Skip to main content
WOD – Mon, May 18

Intent

Today we go long with a stop-and-go interval format. Each 3:00 interval should be approached with effort and intention, but remember — even when the interval “resets,” your movement shouldn’t completely stop. Stay moving and keep transitions smooth.

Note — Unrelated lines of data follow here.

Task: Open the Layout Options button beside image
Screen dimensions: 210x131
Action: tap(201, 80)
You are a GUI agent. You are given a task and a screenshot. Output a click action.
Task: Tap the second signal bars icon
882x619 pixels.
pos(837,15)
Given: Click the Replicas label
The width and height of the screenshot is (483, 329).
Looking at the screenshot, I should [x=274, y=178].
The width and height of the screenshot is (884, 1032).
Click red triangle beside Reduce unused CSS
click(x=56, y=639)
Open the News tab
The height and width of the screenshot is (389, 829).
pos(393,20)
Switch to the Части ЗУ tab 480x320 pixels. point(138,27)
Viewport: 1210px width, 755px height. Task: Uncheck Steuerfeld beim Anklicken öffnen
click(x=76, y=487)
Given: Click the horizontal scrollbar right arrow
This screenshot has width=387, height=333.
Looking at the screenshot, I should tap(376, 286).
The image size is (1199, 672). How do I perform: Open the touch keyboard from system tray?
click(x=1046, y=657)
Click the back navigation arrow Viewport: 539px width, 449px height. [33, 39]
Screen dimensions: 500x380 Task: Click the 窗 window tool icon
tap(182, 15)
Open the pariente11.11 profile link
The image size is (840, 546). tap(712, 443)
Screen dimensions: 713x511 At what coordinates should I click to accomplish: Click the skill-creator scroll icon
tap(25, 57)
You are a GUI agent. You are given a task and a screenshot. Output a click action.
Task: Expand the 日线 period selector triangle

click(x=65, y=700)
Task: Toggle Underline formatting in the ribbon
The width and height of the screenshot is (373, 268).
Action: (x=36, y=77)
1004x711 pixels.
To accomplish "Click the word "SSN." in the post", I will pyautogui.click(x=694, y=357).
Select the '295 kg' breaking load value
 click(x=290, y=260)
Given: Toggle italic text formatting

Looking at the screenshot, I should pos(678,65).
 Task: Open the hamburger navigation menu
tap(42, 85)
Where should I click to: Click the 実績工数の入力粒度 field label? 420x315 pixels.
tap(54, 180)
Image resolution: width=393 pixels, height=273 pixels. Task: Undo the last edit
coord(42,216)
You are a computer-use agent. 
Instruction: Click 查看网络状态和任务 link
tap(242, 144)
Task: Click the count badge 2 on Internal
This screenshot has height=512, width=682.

Each interval begins with either a row or run. Choose a distance you can consistently finish in under 2:00 so you leave yourself at least 1:00 to work on the gymnastics movement. The goal is to maintain steady output on the cardio piece while continuing to move well once fatigue sets in on the gymnastics.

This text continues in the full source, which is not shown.